Thitisan Panmod (ธิติสรรค์ ปั้นโหมด; born 5 December 2000) is a Thai amateur boxer. As an amateur, he won 2018 AIBA Youth World Boxing Championships.

==Early life and Muay Thai career==
Panmod (nicknamed Lerm; เหลิม) born in boxing family in Phichit, upper central Thailand. His father owned a small Muay Thai gym called "Sor. Sayan". He practiced Muay Thai for the first time when he was a student because he was angry at being bullied by his friends, with his father as a trainer. But his father took him to a local tournament, where he became the northern champion.

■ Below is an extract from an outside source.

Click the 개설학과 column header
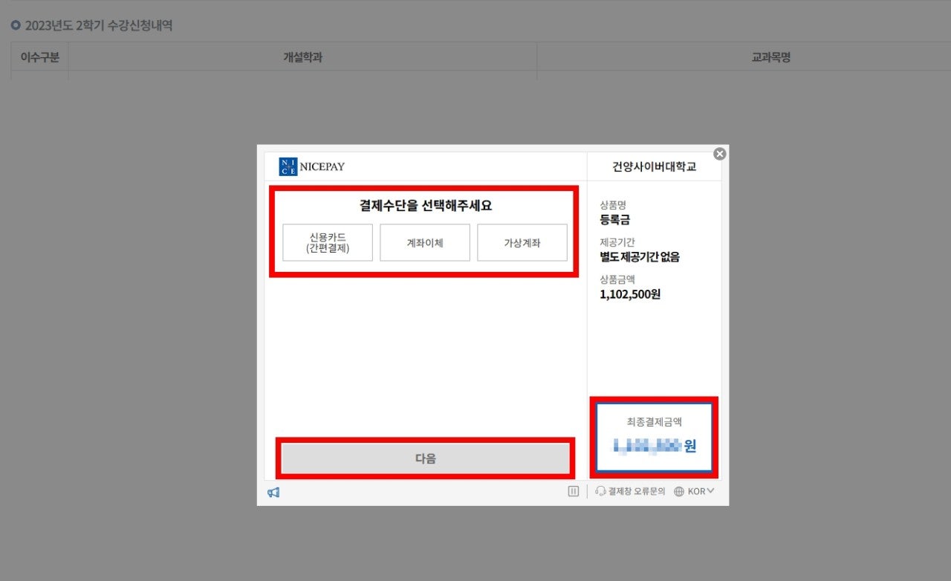Screen dimensions: 951x581 point(302,57)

Then, two years later, he set his sights on boxing by attending the Phitsanulok Provincial Sports School and has started practicing amateur boxing ever since.

==Amateur career==
He represented Thailand in AIBA Youth World Boxing Championships and defeated Puerto Rican boxer Jan Paul Rivera to win gold medal.

==2020 Summer Olympics==
For the 2020 Summer Olympics in Tokyo, Panmod has represented the Thailand national team in the 52 kg class (Flyweight) at the age of 19 and is one of just two of the Thai men's boxers (another one is senior Chatchai-decha Butdee). Unfortunately, shortly before the start of the competition. He also suffered a knee injury during a training session at a training camp in Saraburi, therefore requested to withdraw in the end.

==2024 Summer Olympics==
In the 2024 Summer Olympics in Paris, his fist Summer Olympics. He is considered the greatest hope of the Thailand national amateur boxing team, with a total of 8 boxers participating in the competition. Panmod competed in the men's 51 kg (Flyweight) division. In the first stage (round of 32), he was drawn to advance to the next stage. In the second stage (round of 16), Panmod was eliminated when he lost to Daniel Varela de Pina, a representative from Cape Verde 30–27, 30–27, 29–28, 29–28, and 28–29, total 4–1. What with, he could not compete with de Pina's agility and his physical condition was at a disadvantage.